HOW TO COMPLETE THIS TASK:
From the auroral arc text below, list every source it gives as feeding the distributed map of DC field-aligned current in the auroral ionosphere.

--- SELECTED EXCERPT Enclosed Below ---

Auroral System Science - Multifluid Simulations of Auroral Arc Ionospheric Current Closure
The auroral zone, a band of enhanced auroral activity located ~10-20° from either pole, houses complex and highly structured electrodynamics within the ionosphere. The study of auroral arc systems often requires heavy simplification such as assuming minimal longitudinal structure, referred to hereafter as “sheetlike”. With the help of state-of-the-art 3D modeling, we investigate the breakdown of this assumption by progressively introducing structure and dynamics to a typical inverted-V sheetlike arc. Furthermore, we aim to better understand the associated current system and the role Hall current plays with increasingly less sheetlike and/or more energetic precipitation.
The distributed map of DC field-aligned current (FAC) in the auroral ionosphere is fed by ExB flow shear and gradients in Pedersen (∇ΣP) and Hall conductances (∇ΣH) (current continuity equation, see Kelley, 2009), yet for sheetlike arcs the Hall term is often ignored. This is because only the along-arc component of ∇ΣH contributes to the FAC and for sheetlike systems the gradients are across-arc. We look at the limitations of this assumption by using multifluid electrostatic model runs provided by GEMINI (Zettergren, 2012, 2015) of systems with imposed along-arc structure as well as east-west motion (appropriate to that of a westward traveling surge). With the help of 3D visualization, we examine how this additional FAC affects current closure, especially in cases of high energy precipitation.
We investigate auroral systems with and without a steep along-arc bend which can provide enough disturbance in both the E field and ∇ΣH directions for the Hall term in the current continuity equation to become non-negligible. We systematically look at the effects of the westward motion and how it changes the trailing conductance in the wake. We look at the effects precipitation energy and flux, i.e. the impact ionization altitude profile, has on the role of Hall current in closing the FAC. We determine whether the degree of bend, or arc morphology in general, has any effect on the enhancement of along-arc structure. The aim of this study is to explore simulation-realized relationships between current, flow, and auroral brightness consistent with the current continuity equation.

--- End of Enclosed SELECTED EXCERPT ---
--- LISTED RECORDS Enclosed Below ---

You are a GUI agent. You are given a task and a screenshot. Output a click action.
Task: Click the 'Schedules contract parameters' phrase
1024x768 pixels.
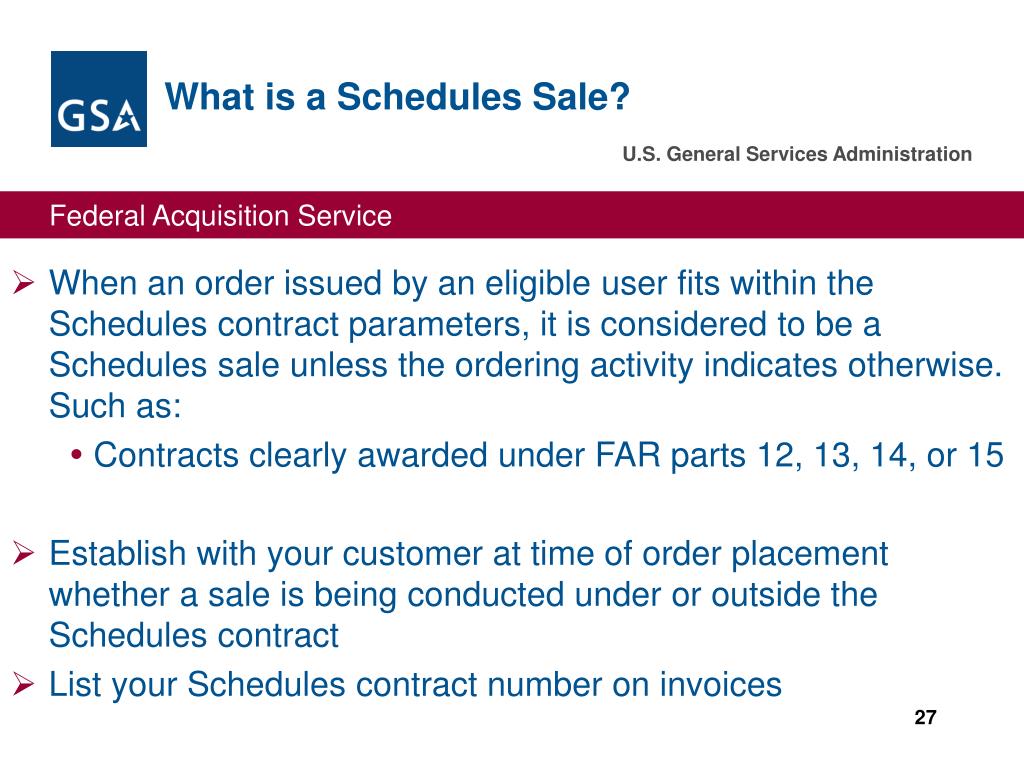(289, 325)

--- End of Enclosed LISTED RECORDS ---
--- LISTED RECORDS Enclosed Below ---

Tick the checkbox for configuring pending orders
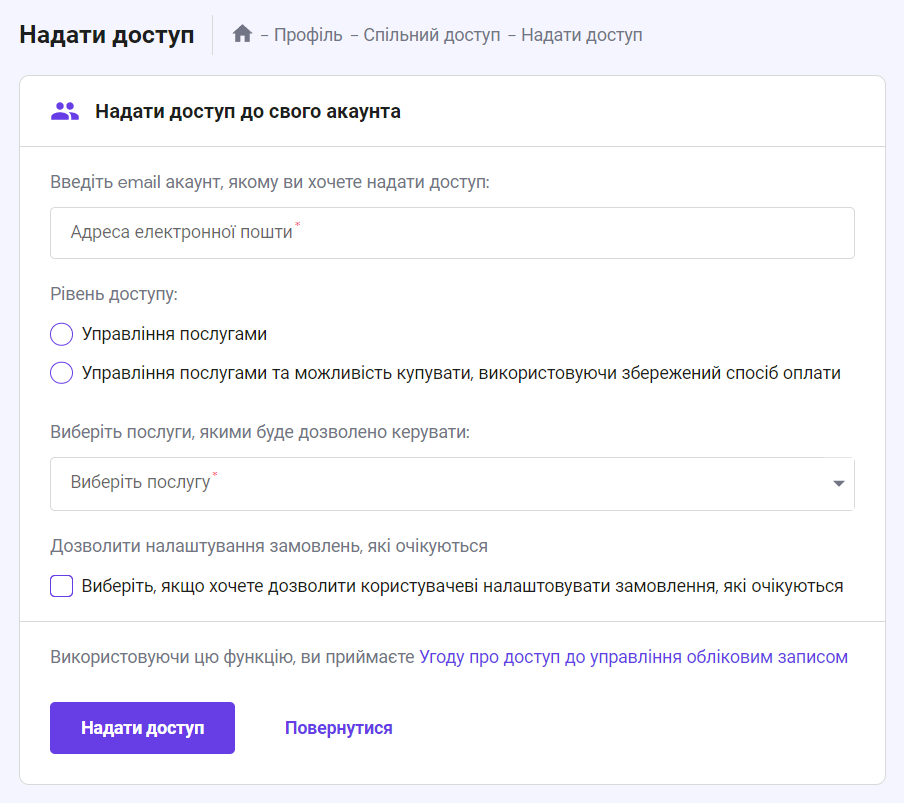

--- End of Enclosed LISTED RECORDS ---

WRITTEN RESPONSE:
- ExB flow shear
- Gradients in Pedersen conductance (∇ΣP)
- Gradients in Hall conductance (∇ΣH)